Ali Haydar nişanlısının ondan kaçar gibi olan halini alıp nereye koyacağını bilemedi başta. Bu kızla kendisinin zoruyla evlilik yoluna girdiğini unutmasa iyi olurdu. Öyle normal bir nişanlılık beklemesi absürttü, farkına vardı geç olmadan. Ancak bu farkındalık minik bir sızı bıraktı göğsüne. Onunla evlenmek için can atan o kadar kız varken, onu istemeyen ve zoraki bir evliliğe, mecburi adımlar atan kuzeniyle evlenecekti değil mi?
Fakat asla diğerlerini hayal dahi etmemişti ki genç adam. Emine'den önce de sonra da aklını kurcalayan yegane kişi Nazenin'di. Önünde sonunda alışır, diye umut etmekten başka çaresi yoktu Ali'nin.
İstemese, asla mecburi bir evliliği kimse yaptıramazdı Ali Haydar'a. Teşkilat Nazenin'le evlenmesini uygun bulduğunda gönlünün nasıl ferahladığını Allah'tan başka kimse bilemezdi ya!
"Benden kaçma Nazenin. Biz artık evleneceğiz, biliyorsun. Evet, senin için alışmak zor olacak şu duruma haklısın. Ama ben sana adım atarken, sen geriye gitme olur mu? İstersen olduğun yerde kal, ama geri adım atma çünkü bu... Benim için de zor."
Adamın dedikleriyke canı acıdı Nazenin'in. Fiziki bir acıya benzer bir acıydı bu. Onu kırmak istemememişti. Sadece nikahsız, böylesi yakınlık asla istemezdi bir erkekle. Ali'nin son dediği şey de üzerine tuz biber olmuştu zaten. Onun için zordu, öyle mi? Benim için seninle evlenecek olmak zor değil! diye haykırmak istese de yapamadı.
Sana zor gelen şey, benim hayalimdi... diyemedi.
"Senden kaçmıyorum Ali. Lakin nişanlı da olsak biz birbirimize helal değiliz. Benden nikah olmadan farklı bir tavır içinde bulunmamı bekleme, olur mu?"
Demek bu yüzdendi, diye düşündü genç adam. Yüzüne bakmayışı, bakışlarına karşılık vermeyişi ve şimdi burada rahatsız oluşu bundandı.
"Peki öyleyse. Biz de gereken neyse onu yaparız Nazende Hanım."
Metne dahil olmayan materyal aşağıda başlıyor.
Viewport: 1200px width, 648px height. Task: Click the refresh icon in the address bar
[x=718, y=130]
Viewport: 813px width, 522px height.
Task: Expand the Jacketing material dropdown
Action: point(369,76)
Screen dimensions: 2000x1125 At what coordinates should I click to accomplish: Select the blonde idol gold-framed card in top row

Ali Haydar arkasına dönüp giderken Nazenin'se ne demek istediğini anlamaya çalışıyordu. Gereken derken, yoksa...
"Ali! Nereye? Hem daha konuşmadın bile, diyeceklerin vardı."
Nişanlısının meraklı sesiyle gülümseyip kapıdan çıkmadan tekrardan kıza döndü genç adam ve mutfağa, Nazenin'in kucağına bir bomba bırakıp çıktı evden.
"İmam bulmaya. Akşam için hazır olsan iyi edersin dayı kızı!"